=== Section Start ===
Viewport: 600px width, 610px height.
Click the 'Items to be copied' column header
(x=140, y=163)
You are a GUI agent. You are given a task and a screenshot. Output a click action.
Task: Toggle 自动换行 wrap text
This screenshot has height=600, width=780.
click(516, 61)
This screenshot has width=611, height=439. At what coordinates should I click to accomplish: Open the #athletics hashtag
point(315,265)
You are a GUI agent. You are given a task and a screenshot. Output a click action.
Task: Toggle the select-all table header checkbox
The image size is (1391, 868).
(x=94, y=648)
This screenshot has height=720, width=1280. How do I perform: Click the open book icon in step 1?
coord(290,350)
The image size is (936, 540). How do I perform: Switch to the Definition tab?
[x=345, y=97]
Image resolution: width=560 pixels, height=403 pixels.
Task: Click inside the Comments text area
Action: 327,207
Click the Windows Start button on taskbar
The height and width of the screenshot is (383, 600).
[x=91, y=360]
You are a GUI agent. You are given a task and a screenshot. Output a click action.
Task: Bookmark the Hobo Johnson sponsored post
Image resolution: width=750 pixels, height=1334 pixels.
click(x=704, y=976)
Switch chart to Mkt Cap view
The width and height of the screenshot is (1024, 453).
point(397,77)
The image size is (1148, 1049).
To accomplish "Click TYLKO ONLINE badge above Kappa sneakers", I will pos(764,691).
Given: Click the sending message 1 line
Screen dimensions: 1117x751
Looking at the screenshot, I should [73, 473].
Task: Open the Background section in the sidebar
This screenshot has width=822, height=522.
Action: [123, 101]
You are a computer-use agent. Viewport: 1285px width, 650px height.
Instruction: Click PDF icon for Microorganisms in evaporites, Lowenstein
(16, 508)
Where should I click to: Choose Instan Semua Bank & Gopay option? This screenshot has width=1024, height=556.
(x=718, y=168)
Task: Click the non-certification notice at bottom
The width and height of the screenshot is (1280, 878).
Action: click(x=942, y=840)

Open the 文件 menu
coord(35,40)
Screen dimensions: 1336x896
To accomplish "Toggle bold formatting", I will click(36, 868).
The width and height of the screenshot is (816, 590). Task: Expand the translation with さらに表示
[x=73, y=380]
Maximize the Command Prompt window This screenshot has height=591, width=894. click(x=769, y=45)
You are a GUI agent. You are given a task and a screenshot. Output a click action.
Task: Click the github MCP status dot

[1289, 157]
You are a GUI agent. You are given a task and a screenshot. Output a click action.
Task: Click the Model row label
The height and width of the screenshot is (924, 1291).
=== Section End ===
:: ASSIGNED TASK ::
For the string "will", show each line of the listing where it appears.

:: PROBLEM SOLUTION ::
To accomplish "Click TYLKO ONLINE badge above Kappa sneakers", I will pos(764,691).
To accomplish "Toggle bold formatting", I will click(36, 868).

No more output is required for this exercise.